For each example the documentary gave, I could think of several more like it, and was sick thinking that I hadn't noticed any of these things before.
After the film, we ate, then met with Ms. Neal to check in about our week. I got a couple of mosquito bites waiting outside for my turn to talk to my chaperone (my ankle is so itchy), but it didn't take long to get through everyone. It was nice to have someone to talk to, but I didn't really need it. My class is going well, I'm comfortable, and I'm fitting in well here. It's pretty simple to find people to talk to, considering that there are three of me. Yeah, there are three Julias in the Leadership Institute. It's a pretty easy conversation starter to have the same name as someone else. We went back to the dorm, and I was too tired to head out for the talent show that was on the schedule, but since the spots filled up fast, and a lot of people in my dorm couldn't be a part of the planned one, Perkins Hall had its own talent show right downstairs. I couldn't pass up the opportunity to watch my classmates perform, and was very impressed with some singers from my class, a monologue from another theater geek, and a really awesome spoken-word piece. Once the people in the lobby had reached the point where "teaching how to dougie" was a talent, I decided to head back to my room to finish my work.

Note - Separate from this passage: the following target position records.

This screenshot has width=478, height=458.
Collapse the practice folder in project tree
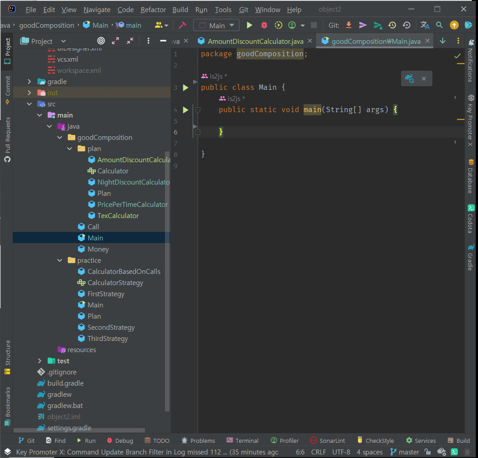tap(60, 261)
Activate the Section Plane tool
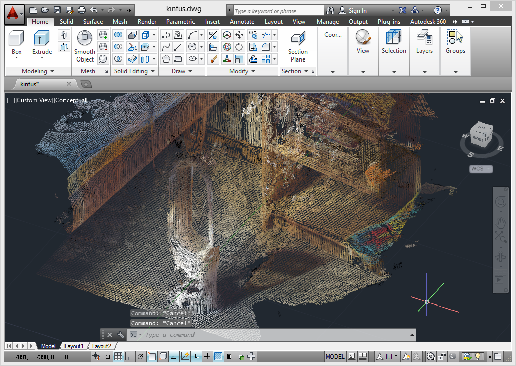Image resolution: width=516 pixels, height=366 pixels. tap(298, 39)
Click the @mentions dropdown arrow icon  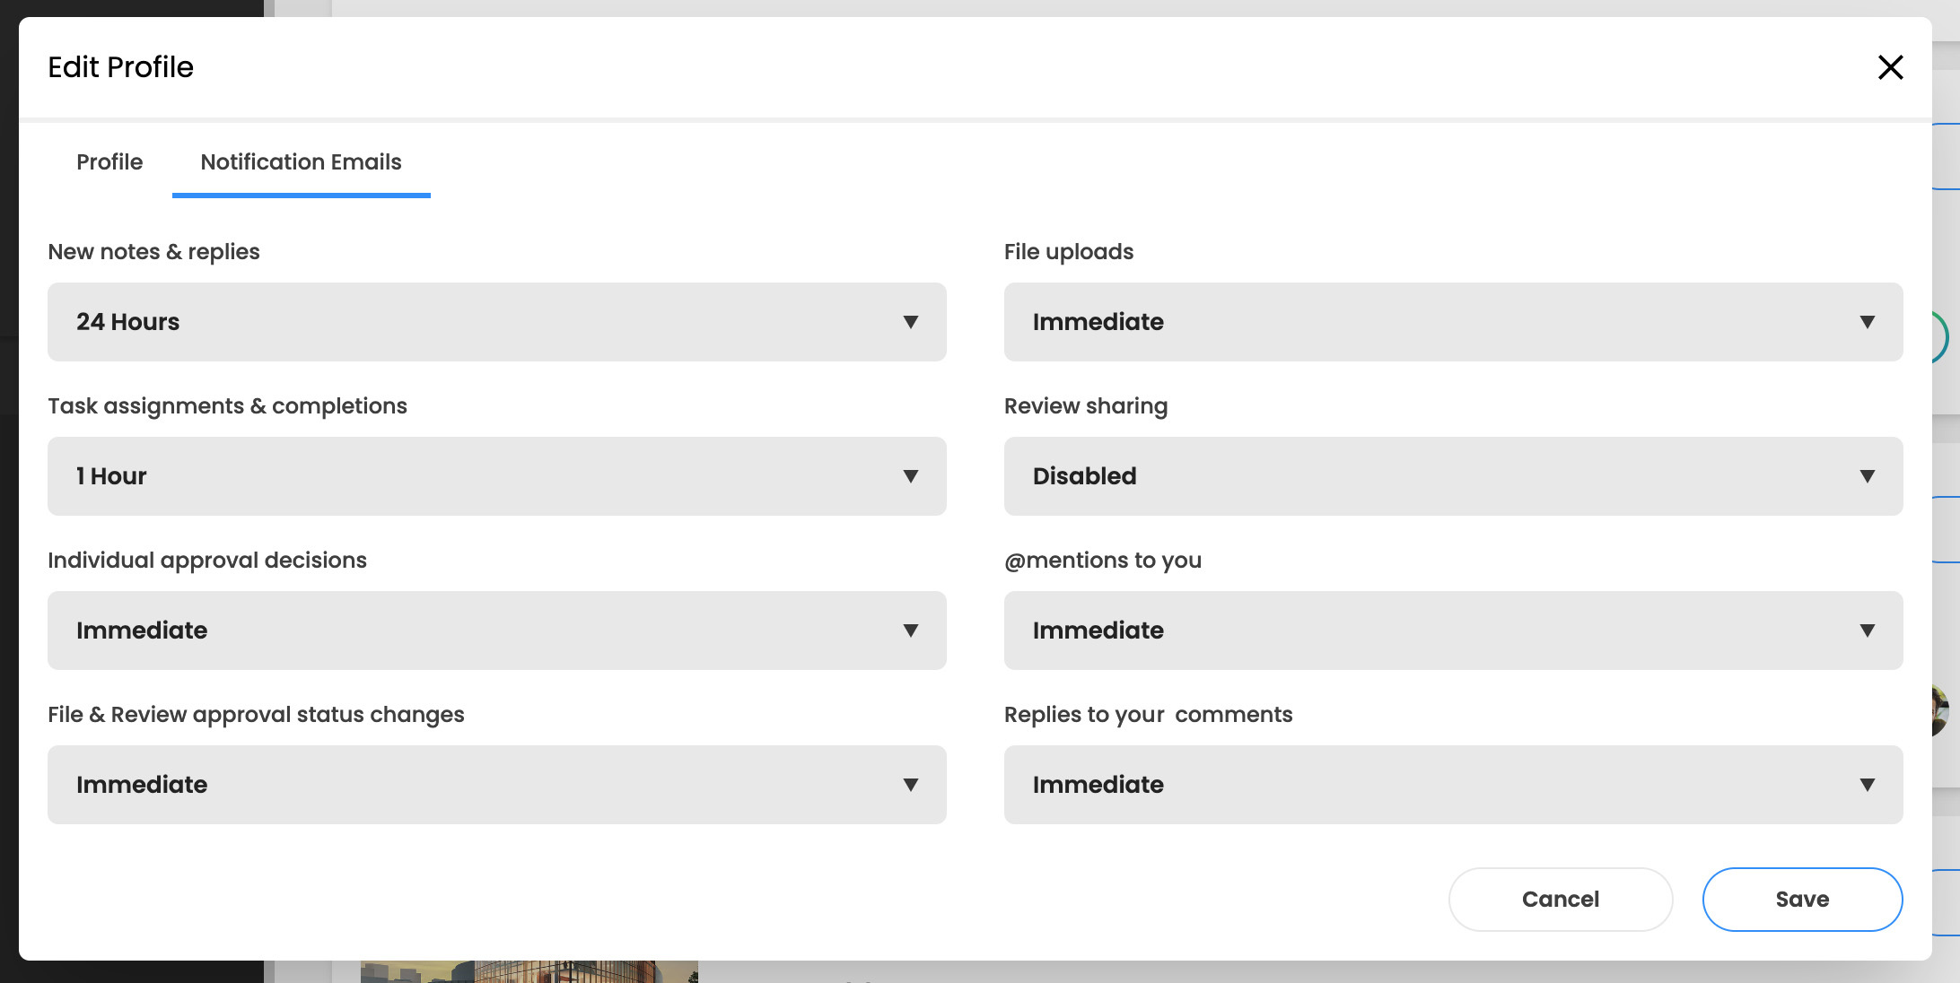pyautogui.click(x=1868, y=631)
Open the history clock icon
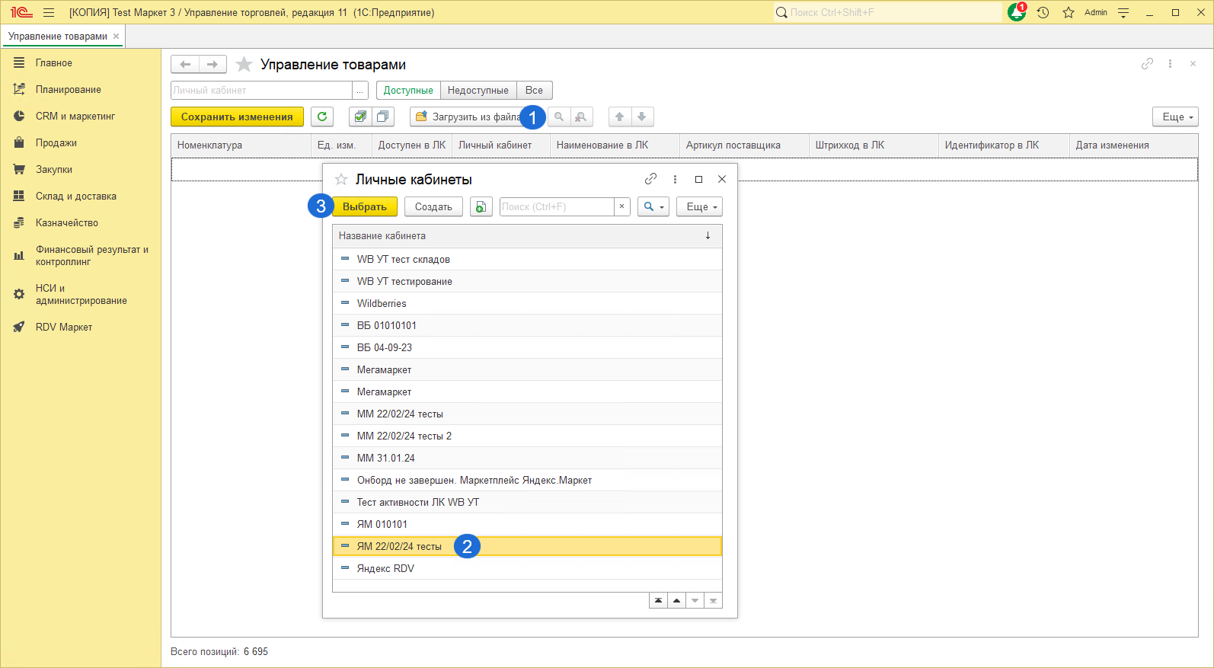Screen dimensions: 1214x668 [1043, 12]
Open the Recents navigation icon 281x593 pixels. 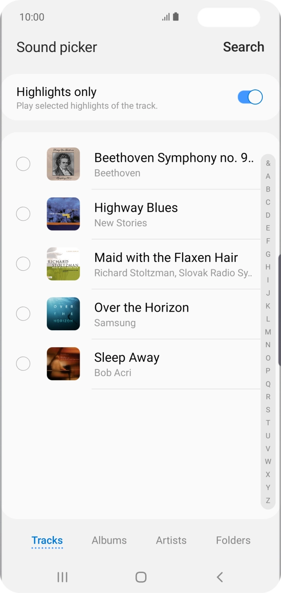pos(62,577)
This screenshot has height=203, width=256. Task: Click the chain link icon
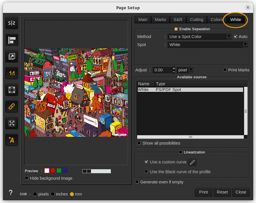click(12, 106)
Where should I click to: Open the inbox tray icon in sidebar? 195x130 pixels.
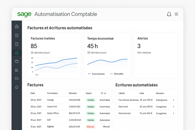pyautogui.click(x=17, y=61)
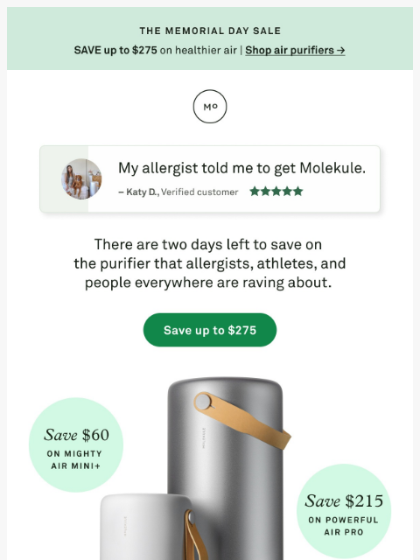Screen dimensions: 420x560
Task: Select the Save $215 Powerful Air Pro badge
Action: (x=344, y=511)
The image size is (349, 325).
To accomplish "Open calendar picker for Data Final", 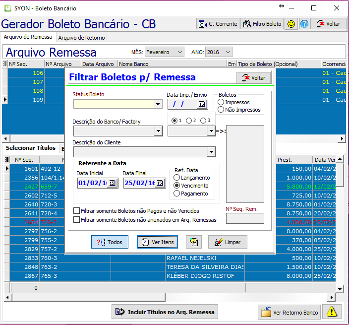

I need to watch Miss Representation again. I was paying attention to every detail, but I could watch this eighty more times and I'd still be learning from it. I'm so glad that this class exposed me to this documentary, because there is no way I would have been able to figure these things out on my own. My surprise at watching Miss Representation is just another example of how ignorant I've been, and how much I have to learn. We were asked to describe our experiences with the film in one word, and I chose "enlightening." I would have used that word for several other activities we performed as a class, and I get the feeling that this time won't be my last.